_Stated task_. Rewrite the material in the stretch from the line containing "Click the Fork icon" through the line containing "coord(1471,275)" as a two-column CSV with the headers input and output. Put each input and its matching output on one row, with every field in double quotes and line breaks turned into spaces.

(Element lookup records)
■ ■ ■
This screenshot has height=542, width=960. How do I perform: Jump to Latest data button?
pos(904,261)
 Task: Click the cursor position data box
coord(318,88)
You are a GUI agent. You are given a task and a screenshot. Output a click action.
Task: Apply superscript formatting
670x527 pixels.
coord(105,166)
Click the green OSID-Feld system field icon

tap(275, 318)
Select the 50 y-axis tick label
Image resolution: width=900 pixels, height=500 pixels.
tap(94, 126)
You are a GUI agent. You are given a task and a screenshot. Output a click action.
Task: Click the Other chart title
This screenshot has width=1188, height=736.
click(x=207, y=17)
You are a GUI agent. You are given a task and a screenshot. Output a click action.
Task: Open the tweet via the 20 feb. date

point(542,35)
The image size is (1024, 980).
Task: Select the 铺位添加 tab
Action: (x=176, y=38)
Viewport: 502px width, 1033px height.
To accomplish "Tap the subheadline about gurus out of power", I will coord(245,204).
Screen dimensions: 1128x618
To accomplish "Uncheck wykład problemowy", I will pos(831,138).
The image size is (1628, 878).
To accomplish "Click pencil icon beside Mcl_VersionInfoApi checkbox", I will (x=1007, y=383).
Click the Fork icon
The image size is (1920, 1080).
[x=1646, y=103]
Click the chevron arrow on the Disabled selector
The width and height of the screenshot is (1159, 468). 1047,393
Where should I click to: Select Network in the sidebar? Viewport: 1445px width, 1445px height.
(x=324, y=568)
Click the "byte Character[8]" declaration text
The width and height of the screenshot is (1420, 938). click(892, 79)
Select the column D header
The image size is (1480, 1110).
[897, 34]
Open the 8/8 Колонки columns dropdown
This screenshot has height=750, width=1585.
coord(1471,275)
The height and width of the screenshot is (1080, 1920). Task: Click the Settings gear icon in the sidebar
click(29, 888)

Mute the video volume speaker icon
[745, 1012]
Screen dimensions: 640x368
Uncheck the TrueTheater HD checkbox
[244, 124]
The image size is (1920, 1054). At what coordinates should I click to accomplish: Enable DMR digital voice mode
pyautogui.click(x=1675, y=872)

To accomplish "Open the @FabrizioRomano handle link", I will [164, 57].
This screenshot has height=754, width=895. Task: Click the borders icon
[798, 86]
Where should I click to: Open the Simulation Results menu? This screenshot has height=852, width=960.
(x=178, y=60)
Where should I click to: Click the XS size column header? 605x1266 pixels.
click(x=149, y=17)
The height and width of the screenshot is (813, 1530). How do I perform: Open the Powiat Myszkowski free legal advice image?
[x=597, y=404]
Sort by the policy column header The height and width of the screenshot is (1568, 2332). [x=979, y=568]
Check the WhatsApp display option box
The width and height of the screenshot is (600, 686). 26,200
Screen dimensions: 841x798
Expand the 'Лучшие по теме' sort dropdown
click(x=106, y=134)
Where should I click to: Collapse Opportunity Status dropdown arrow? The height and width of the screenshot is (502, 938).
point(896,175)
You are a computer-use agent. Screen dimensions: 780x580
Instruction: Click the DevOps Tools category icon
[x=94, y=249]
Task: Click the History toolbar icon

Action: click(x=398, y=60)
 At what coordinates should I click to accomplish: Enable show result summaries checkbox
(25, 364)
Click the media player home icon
■ ■ ■
_Full response_.
input,output
"Click the Fork icon The image size is (1920, 1080).","[x=1646, y=103]"
"Click the chevron arrow on the Disabled selector","The width and height of the screenshot is (1159, 468). 1047,393"
"Where should I click to: Select Network in the sidebar? Viewport: 1445px width, 1445px height.","(x=324, y=568)"
"Click the ""byte Character[8]"" declaration text","The width and height of the screenshot is (1420, 938). click(892, 79)"
"Select the column D header The image size is (1480, 1110).","[897, 34]"
"Open the 8/8 Колонки columns dropdown This screenshot has height=750, width=1585.","coord(1471,275)"